REPUBLIKA.CO.ID, JAKARTA -- Sidang uji materi Undang-Undang Nomor 19 Tahun 2019 tentang Komisi Pemberantasan Tindak Pidana Korupsi (UU KPK) dengan agenda mendengarkan keterangan ahli dari pemohon perkara ditunda. Persidangan sempat dibuka pada Senin (16/3) hingga Ketua Majelis Hakim Mahkamah Konstitusi (MK) menyatakan ditunda hingga waktu yang belum dipastikan.

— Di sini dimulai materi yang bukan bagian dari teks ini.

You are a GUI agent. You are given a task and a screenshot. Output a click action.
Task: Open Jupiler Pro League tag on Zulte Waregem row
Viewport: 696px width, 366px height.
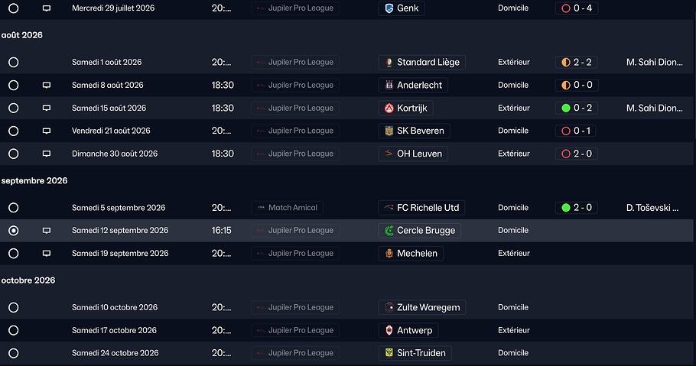(295, 307)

“Sidang ini akan ditunda sampai waktu yang belum bisa dipastikan. Sambil melihat perkembangan situasi nasional dan internasional. Pernyataan ini juga kami sampaikan kepada Ahli dari Malang yang akan menyampaikan keterangan melalui video conference hari ini. Nanti panitera MK akan menginformasikan kapan sidang ini akan dilanjutkan," ujar Ketua Majelis Hakim MK Anwar Usman dalam persidangan dikutip situs resmi MK, Senin (16/3).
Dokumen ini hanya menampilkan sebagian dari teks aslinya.